## CE QUI EST DEMANDÉ
1. Pouvez-vous transcrire le passage de l'article sur le premier rapport de transparence de X qui commence par « Ce 25 septembre » et se poursuit jusqu'à « web de l'entreprise. » ?
2. Pouvez-vous reprendre l'article sur le premier rapport de transparence de X à partir de sa dernière phrase et en écrire la suite ?

X publie son premier rapport de transparence sous l'ère Musk
Ce qu'il révèle sur l'évolution de la plateforme.
Ce 25 septembre marque une étape dans l'histoire mouvementée de X depuis son rachat par Elon Musk en 2022. La plateforme vient de publier son tout premier rapport de transparence sous la nouvelle direction, offrant un aperçu des changements survenus depuis l'acquisition.
Un rapport attendu, mais différent
Avant l'arrivée du milliardaire, Twitter avait l'habitude de publier des rapports de transparence semestriels. Ces documents détaillés (environ 50 pages) couvraient un large éventail de sujets: suppressions de contenu, demandes d'informations gouvernementales, violations des politiques de la plateforme, etc. Le nouveau rapport de X, bien que plus concis (15 pages), aborde des thématiques similaires. Il convient cependant de noter que certaines informations, notamment les requêtes gouvernementales, sont désormais publiées séparément sur le site web de l'entreprise.
Des chiffres qui interpellent
La comparaison directe entre l'ancien format et le nouveau s'avère délicate, car la méthodologie de mesure a évolué. Néanmoins, certains changements significatifs sautent aux yeux:
Volume de signalements: En 2021, 11,6 millions de comptes avaient été signalés. Le nouveau rapport en fait état de plus de 224 millions (concernant à la fois des comptes et des contenus spécifiques).

## EXTRAITS DE DONNÉES

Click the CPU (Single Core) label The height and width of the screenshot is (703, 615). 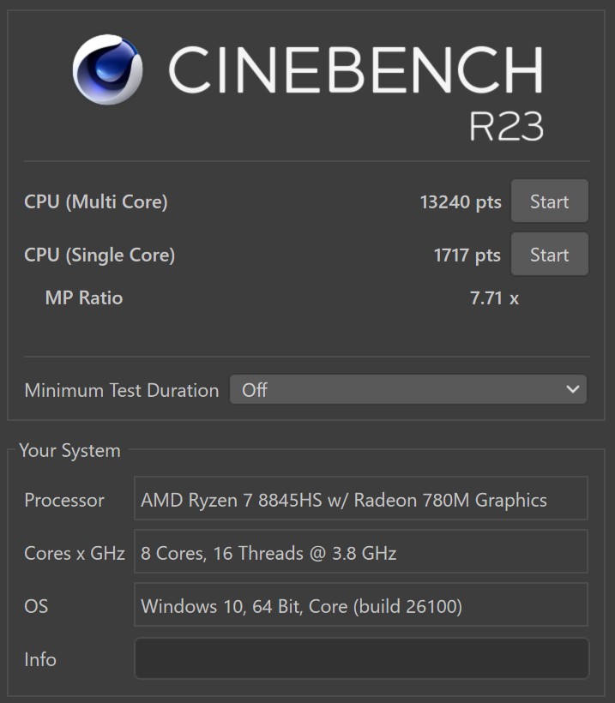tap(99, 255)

---

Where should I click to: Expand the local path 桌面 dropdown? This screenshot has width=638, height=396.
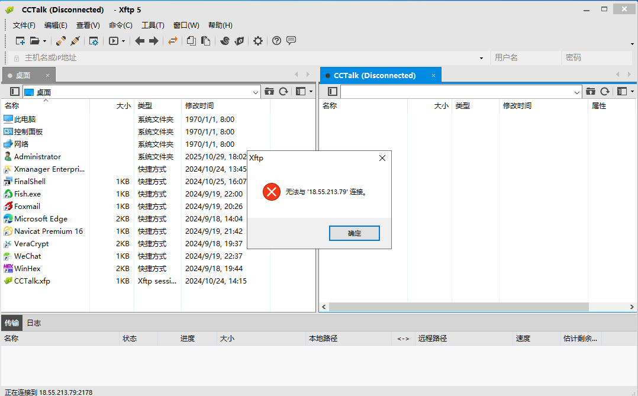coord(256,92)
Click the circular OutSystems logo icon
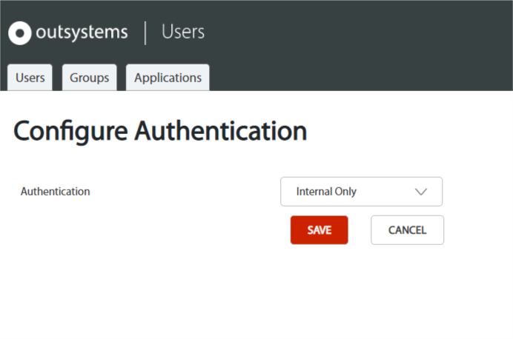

---

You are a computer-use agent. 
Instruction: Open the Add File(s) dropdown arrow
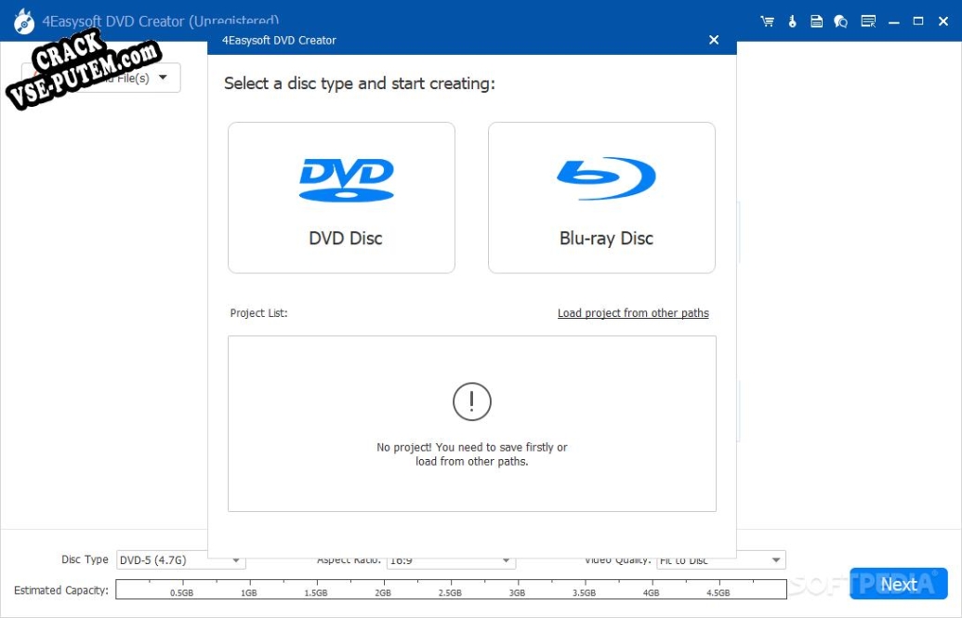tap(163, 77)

## RÉPONSES FOURNIES
1.
Ce 25 septembre marque une étape dans l'histoire mouvementée de X depuis son rachat par Elon Musk en 2022. La plateforme vient de publier son tout premier rapport de transparence sous la nouvelle direction, offrant un aperçu des changements survenus depuis l'acquisition.
Un rapport attendu, mais différent
Avant l'arrivée du milliardaire, Twitter avait l'habitude de publier des rapports de transparence semestriels. Ces documents détaillés (environ 50 pages) couvraient un large éventail de sujets: suppressions de contenu, demandes d'informations gouvernementales, violations des politiques de la plateforme, etc. Le nouveau rapport de X, bien que plus concis (15 pages), aborde des thématiques similaires. Il convient cependant de noter que certaines informations, notamment les requêtes gouvernementales, sont désormais publiées séparément sur le site web de l'entreprise.

2.
Actions prises: En 2021, 4,3 millions de comptes avaient fait l'objet d'une action, dont 1,3 million de suspensions. Le rapport 2024 mentionne 5,2 millions de comptes suspendus.
Contenu haineux: C'est peut-être le changement le plus frappant. En 2021, près de la moitié des signalements concernaient du contenu haineux, aboutissant à des actions sur 1 million de comptes. Le nouveau rapport ne fait état que de 2 361 comptes sanctionnés pour ce motif.
Des explications multiples
Comment interpréter ces évolutions ? Plusieurs facteurs entrent en jeu:
Changement de politiques: X a modifié ses règles concernant les discours haineux et la désinformation, notamment autour du Covid-19. Certains contenus autrefois interdits ne sont plus considérés comme problématiques.
Perte d'utilisateurs: Le départ de nombreux utilisateurs depuis le rachat par Elon Musk complique la comparaison des chiffres bruts.
Réduction des effectifs: Les licenciements massifs au sein des équipes de modération et de politique de contenu ont probablement impacté la capacité de la plateforme à traiter les signalements.
Accès restreint aux données: La décision de rendre payant l'accès à l'API a limité la capacité des chercheurs et des ONG à analyser indépendamment l'évolution de X.
Un virage idéologique
L'approche d’Elon Musk, prônant un "absolutisme de la liberté d'expression", a conduit à la réactivation de comptes précédemment bannis pour désinformation ou discours haineux. Cette philosophie s'est parfois heurtée aux exigences légales de certains pays, comme l'illustre le bras de fer avec le Brésil autour de la désinformation électorale. Il est intéressant de noter que la Turquie arrive en tête des pays ayant demandé le retrait de contenus (près de 10 000 requêtes pour début 2024, avec un taux de conformité de 60% de la part de X).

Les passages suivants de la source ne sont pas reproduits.